The sample preparation device 30 has a reaction cell and a reagent supply portion that stores reagents for reacting with the blood sample (e.g., at least the aforementioned hemolytic agent, first staining agent, and second staining agent) and supplies the respective reagents to the reaction cell as necessary.
The sample preparation device 30 may comprise at least one reaction cell, wherein at least one reaction cell may be configured to allow the blood sample from the sampling portion and the reagent from the reagent supply portion to react to obtain a test solution containing a plurality of leukocyte particles, such that the leukocyte particles flow through the flow chamber of the optical detection device one by one.
The optical detection device 50 may include: the optical subsystem having a light source, a flow cell, and at least two detectors described above. The detector is used to obtain optical signals generated by the first and second stains, respectively. The flow chamber through which blood particles, such as white blood cells, are queued. At least two detectors are used to collect optical signals, in particular light intensity signals, of blood particles passing through the flow chamber.

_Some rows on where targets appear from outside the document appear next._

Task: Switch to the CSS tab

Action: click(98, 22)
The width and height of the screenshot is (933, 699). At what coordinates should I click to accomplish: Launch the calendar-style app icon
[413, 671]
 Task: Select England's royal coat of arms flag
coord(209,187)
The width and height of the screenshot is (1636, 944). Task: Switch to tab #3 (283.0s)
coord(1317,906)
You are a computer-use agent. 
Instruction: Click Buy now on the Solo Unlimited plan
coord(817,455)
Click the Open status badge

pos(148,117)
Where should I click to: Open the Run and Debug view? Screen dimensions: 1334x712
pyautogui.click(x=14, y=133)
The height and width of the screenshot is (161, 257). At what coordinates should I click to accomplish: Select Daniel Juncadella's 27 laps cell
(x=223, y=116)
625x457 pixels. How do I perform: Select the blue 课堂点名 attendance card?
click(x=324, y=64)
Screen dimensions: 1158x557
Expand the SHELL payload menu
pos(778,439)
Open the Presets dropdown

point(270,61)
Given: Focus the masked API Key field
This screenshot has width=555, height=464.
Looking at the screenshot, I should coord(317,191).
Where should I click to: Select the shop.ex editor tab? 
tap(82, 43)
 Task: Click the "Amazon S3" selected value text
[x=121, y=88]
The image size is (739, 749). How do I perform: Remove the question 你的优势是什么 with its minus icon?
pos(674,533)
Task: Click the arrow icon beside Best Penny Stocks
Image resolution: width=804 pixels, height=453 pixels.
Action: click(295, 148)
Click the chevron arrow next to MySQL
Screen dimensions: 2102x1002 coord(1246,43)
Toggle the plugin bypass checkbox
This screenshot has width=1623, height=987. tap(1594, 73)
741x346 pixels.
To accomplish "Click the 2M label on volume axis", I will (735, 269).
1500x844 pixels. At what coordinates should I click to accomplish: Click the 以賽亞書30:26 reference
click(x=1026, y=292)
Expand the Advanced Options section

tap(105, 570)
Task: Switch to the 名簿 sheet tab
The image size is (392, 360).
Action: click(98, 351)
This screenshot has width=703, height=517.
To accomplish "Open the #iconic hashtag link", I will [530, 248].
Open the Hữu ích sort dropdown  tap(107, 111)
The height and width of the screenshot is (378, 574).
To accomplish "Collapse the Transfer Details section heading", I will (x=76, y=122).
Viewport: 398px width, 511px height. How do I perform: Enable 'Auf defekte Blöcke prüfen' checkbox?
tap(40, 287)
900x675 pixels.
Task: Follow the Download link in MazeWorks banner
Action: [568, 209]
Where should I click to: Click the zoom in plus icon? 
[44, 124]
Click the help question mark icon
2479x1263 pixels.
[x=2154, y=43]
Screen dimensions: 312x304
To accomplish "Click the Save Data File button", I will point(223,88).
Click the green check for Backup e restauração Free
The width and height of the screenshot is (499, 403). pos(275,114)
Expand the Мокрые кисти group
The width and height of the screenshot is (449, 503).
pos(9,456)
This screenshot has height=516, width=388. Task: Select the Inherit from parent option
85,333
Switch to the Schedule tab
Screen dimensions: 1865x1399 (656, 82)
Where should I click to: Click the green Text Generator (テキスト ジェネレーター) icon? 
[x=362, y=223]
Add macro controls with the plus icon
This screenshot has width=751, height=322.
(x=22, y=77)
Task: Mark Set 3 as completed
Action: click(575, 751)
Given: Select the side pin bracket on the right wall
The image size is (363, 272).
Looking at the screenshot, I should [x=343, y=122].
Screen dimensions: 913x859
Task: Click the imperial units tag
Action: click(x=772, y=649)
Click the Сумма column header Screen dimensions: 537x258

In a particular sample analysis system, the at least two detectors comprise, for example, a first detector that detects a fluorescent signal of a particle flowing in the flow cell, i.e., a fluorescence detector. The at least two detectors further comprise a second detector. The second detector is arranged at an angle to a line in which the light source and the flow cell are located to detect laterally scattered light from particles flowing in the flow cell. Optionally, a third detector may be further included, the third detector being disposed generally on a line on which the light source and the flow cell are located, and the light source being disposed on both sides of the flow cell, respectively, to detect forward scattered light of the particles flowing in the flow cell.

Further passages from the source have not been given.